Sunday, January 21, 2007
Marsha and Buff's Room For An Hour? No, You Liar, Afshin
I haven't posted here in a long time. But that's because Zelda is eating my life. Slowly but surely. Anyway, i wish i could draw. I mean, i doodle in class, and recently my doodles have had a point to them. I want to do a comic strip. But the problem is that i have no character consistancy, so it would have to be a 1 panel strip. I'll post some stuff, see how you three like it. That's it for now.
Friday, January 05, 2007
Spin City
2 glasses of wine over Office Space. And this after a brisk ride and a happy day at home. Life could not be more amazing. I feel so great. Maybe because i'm 18. I just felt sooo good for a couple moments and now im basking in the glory of my day at home by myself.
Shit I feel so good.
Shit I feel so good.
Office Space and the Promise of Pho Makes Me Happy
I giggle so hard when comics call it smooching. It's just such a funny word. Awwwwww. I miss Foxtrot. Peter used to "smooch" with his girlfriend, Denise. Took me forever to figure out she was blind. I thought she was just really cool with the sunglasses and all.
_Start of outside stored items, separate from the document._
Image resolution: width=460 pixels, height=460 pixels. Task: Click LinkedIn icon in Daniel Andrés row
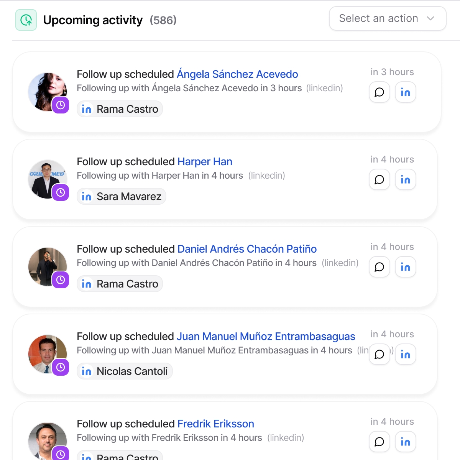[406, 267]
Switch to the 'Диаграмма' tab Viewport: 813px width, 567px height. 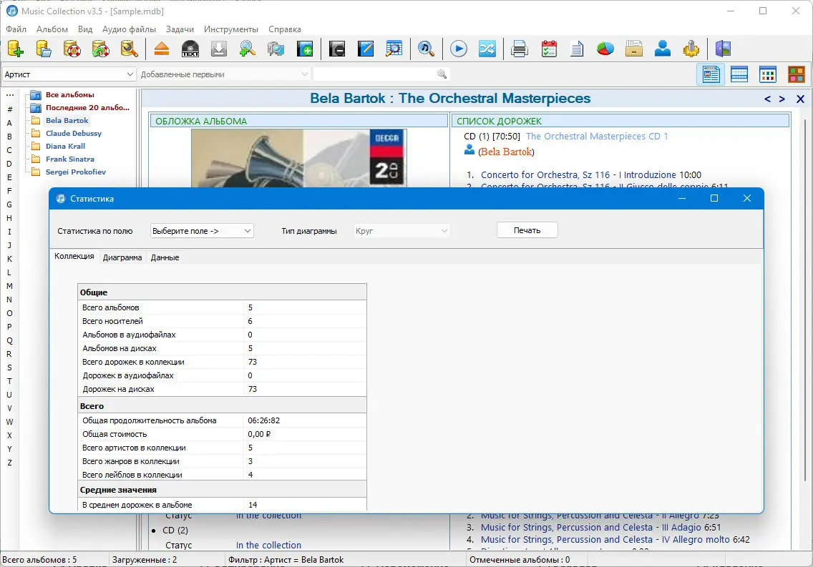click(122, 257)
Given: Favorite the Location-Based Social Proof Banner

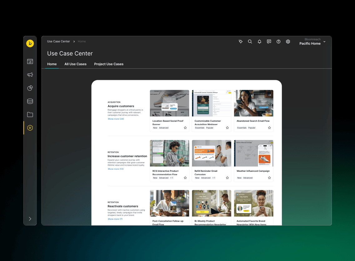Looking at the screenshot, I should (185, 128).
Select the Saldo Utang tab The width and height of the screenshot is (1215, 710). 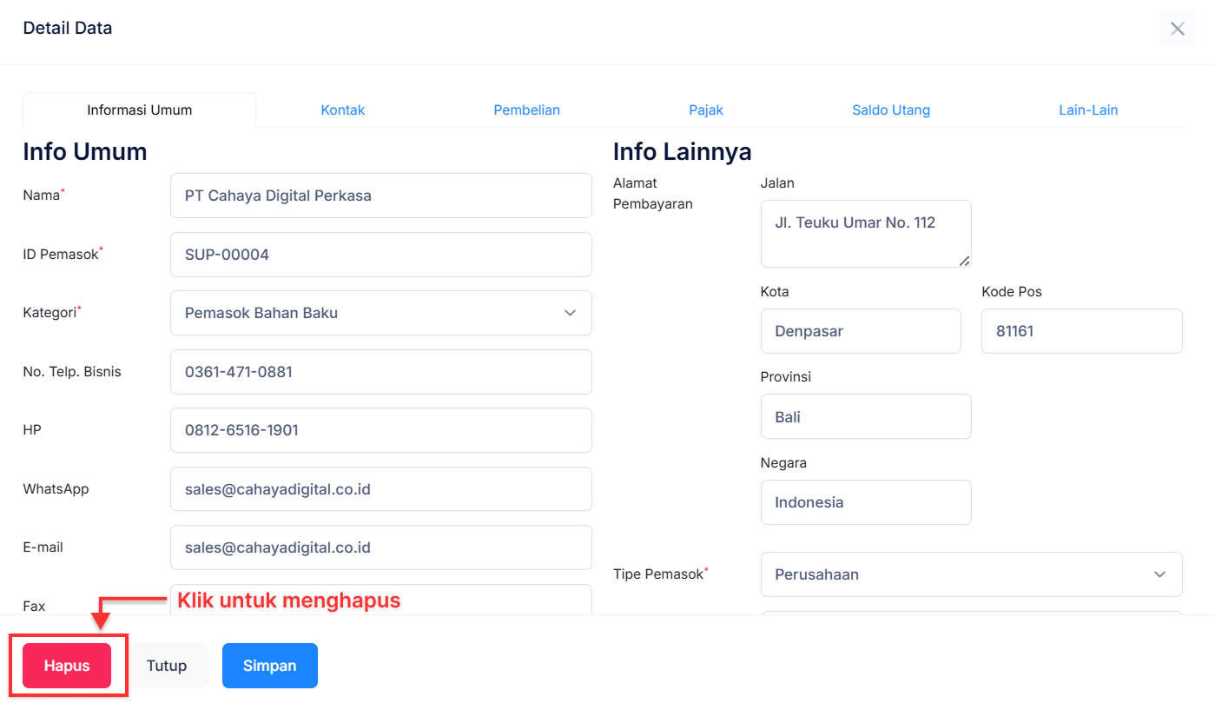tap(890, 110)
I MISS FOXTROT! But i'm liking Lio. He's a fun guy. Here's Qwantz.
Thursday, January 04, 2007
not fanfare but...
yea. so im totally weirded out. like. this blows the doors off anything that i have ever experienced. just so fucking weird.
i just wanted to say 'blows the doors off of __________" like jon stewart did.
i just wanted to say 'blows the doors off of __________" like jon stewart did.
Monday, January 01, 2007
Where's the damn dam tour?
Well. I hope nye would make me feel better. And while it was a blast, i still feel like crud. it's pretty much because im in my room by myself watching constant tv. i'm not excercising and im fat and apparently pmsing. so yea. poor lonely and fat. I really want to get back to sb. Really. And im never ever going to the 7th floor of san nick ever ever again. no srsly, never.